Aka, my own comments being sublicensed back to me, after I licenced them to Facebook.

> It's a (the?) major reason for llamas popularity.

Absolutely not. There's a corner of the overall community that hovers it and overperceives it as everyone else only uses it too.

Its great if you have an Apple ARM machine and want to see an M2 Pro do 10 tokens/sec (and what could make an Apple ARM have 30 minute battery life).

I also doubt it's a slight, the only callouts are large commercial collaborations, ex. nVidia, AMD, Google are representative of each of the 3 groups we could assign it

I'd be curious if you have any hard data about use. Mine is anecdotal too, but I see that llama.cpp is the very close second highest starred repo with llama on the name, after meta llama. Additionally, all the HF models seem to have ggml / gguf quantized versions . I'm not aware of a competing format for quantized models. There are also python bindings which are used in a lot of projects. What is a competing framework, other than pytorch, that's getting more use? Or is it all just pytorch (and some hf wrappers) and the rest is a rounding error?
This reminds me of a comment elsewhere I also replied to today: it's sort of hard to even pretend I have global usage stats, so I won't.

There's a certain type of myopia that leads to overindexing on llama.cpp that makes it easy to classify. to wit:

> not aware of a competing format for quantized models

ONNX, that's how its done in prod and on other models besides (and including) LLaMa. Quantization is a general technique. 100 small variants of llama2 GGML weights feels like spam from that perspective. (sort of civitai vs. huggingface, hugginface smartly stopped that with AI art).

llm.mlc.ai for a more academic / less ad-hoc approach.

> [stars on github]

It's great for a very narrow & simple case that matches a large demographic on Github, and the demographics of people talking LLMs casually on HN: MacBook, wanna run locally and dream of a future free of having to ship your data to servers to get personalization. 5% of overall usage can be #2 in usage, if that makes sense.

> done in prod ... hugginface smartly stopped that with AI art ... more academic

Most human people doing LLM at home aren't interested in cargo culting the for-profit corporate and instituational stuff since their resources and incentives are so different from human being's incentives. As there are more humans than corporations or institutions and they tend to talk more, what they use tends to be more known than the stuff optimized for making a profit and serving business needs with business culture.

> This reminds me of a comment elsewhere I also replied to today

Right, looks like you made fun of / were condescendingly dismissive of my comment in another thread, I wouldn't have replied here if I'd realized you were the same person.

LOL I was thinking of an entirely different comment on another site. Give me credit here, I never cast aspersions on you, or even addressed you directly here.

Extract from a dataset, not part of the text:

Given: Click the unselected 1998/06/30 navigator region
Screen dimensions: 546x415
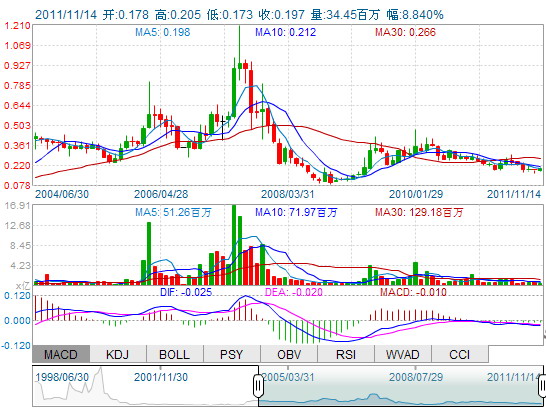Looking at the screenshot, I should pos(146,386).
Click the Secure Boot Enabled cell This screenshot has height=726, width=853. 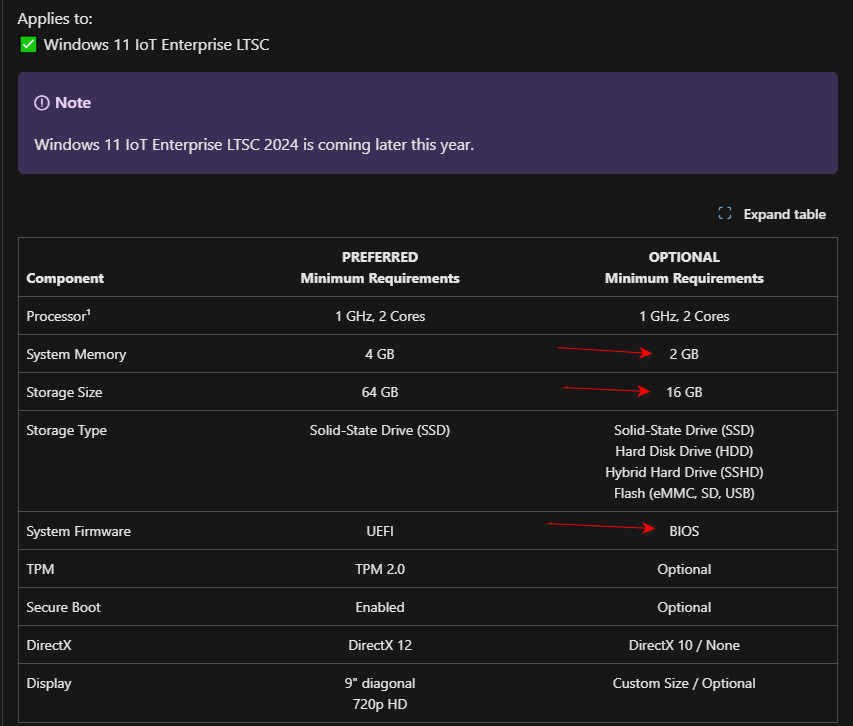point(380,607)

I apologize for making you feel condescended to, but also would like to point out the _mean_ comment is +7, much less this one: there's a pretty significant gap in your knowledge and reality is going to keep intruding. Engaging in public is a wonderful way to learn, but you're coming across as glib and assertive and uninformed. You thought llama.cpp invented quantization and there's no other real format? :X

The “original” and by far most common format for quantization is GPTQ.

AWQ support is spreading more, which is nice.

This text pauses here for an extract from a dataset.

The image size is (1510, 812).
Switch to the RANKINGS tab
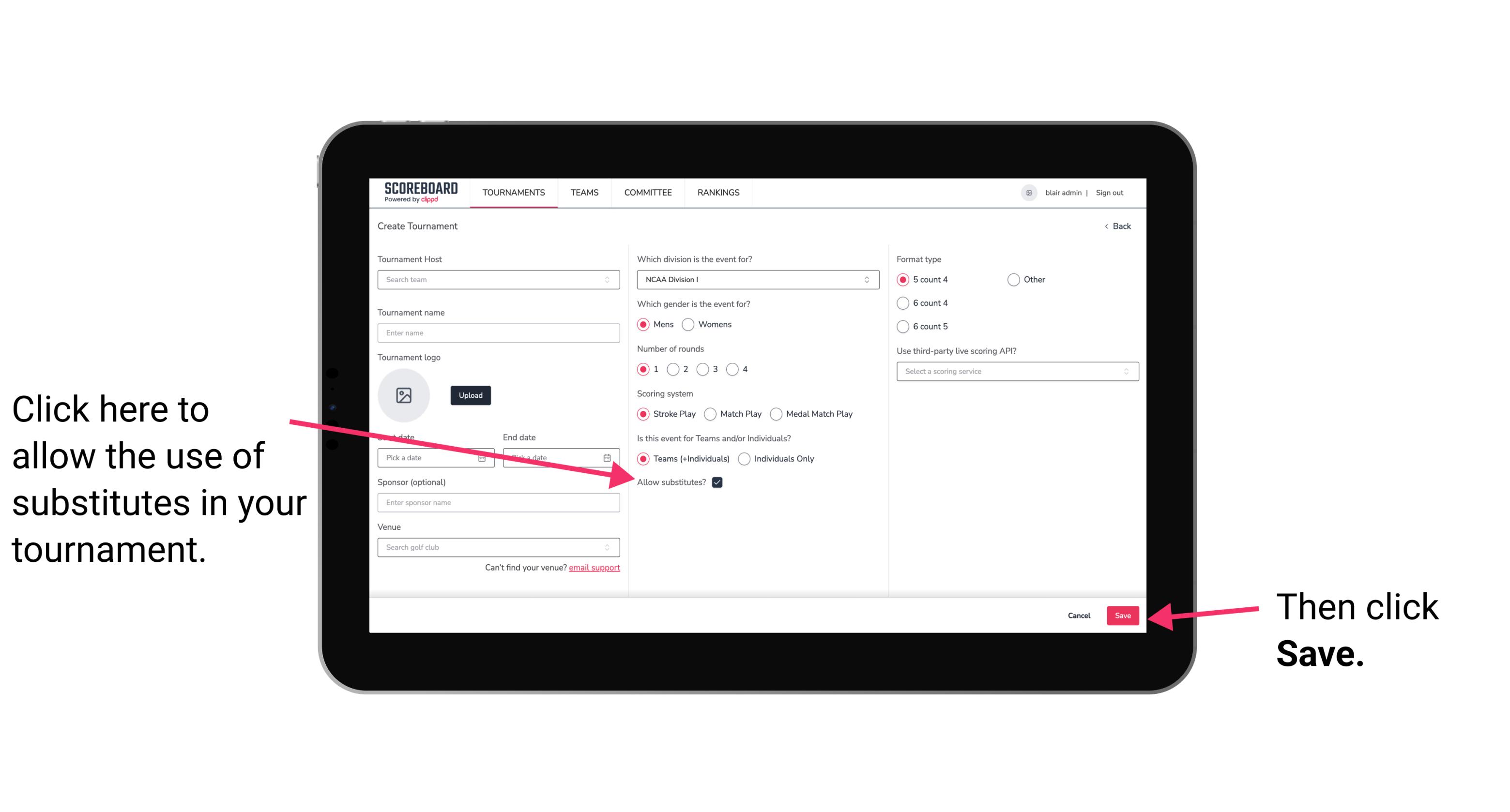pyautogui.click(x=718, y=192)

Again, for a subset of the local LLM community. Quantization was not invented on Github, by llama.cpp, for LLMs in 2023.
If a tree falls in a forrest and no one is around, does it make a sound?

Of course quantization was invented well before LLMs. However, LLMs have dramatically accelerated development on quantization and resulted in an explosion in use.

fwiw I get more like 35-40 tokens/sec on my m1 macbook with a 7B model. That's way faster than I can read or skim. If we can figure out how to focus the expertise in small models, I don't see why it wouldn't be viable for those of us that don't want to share all of our convos with big tech.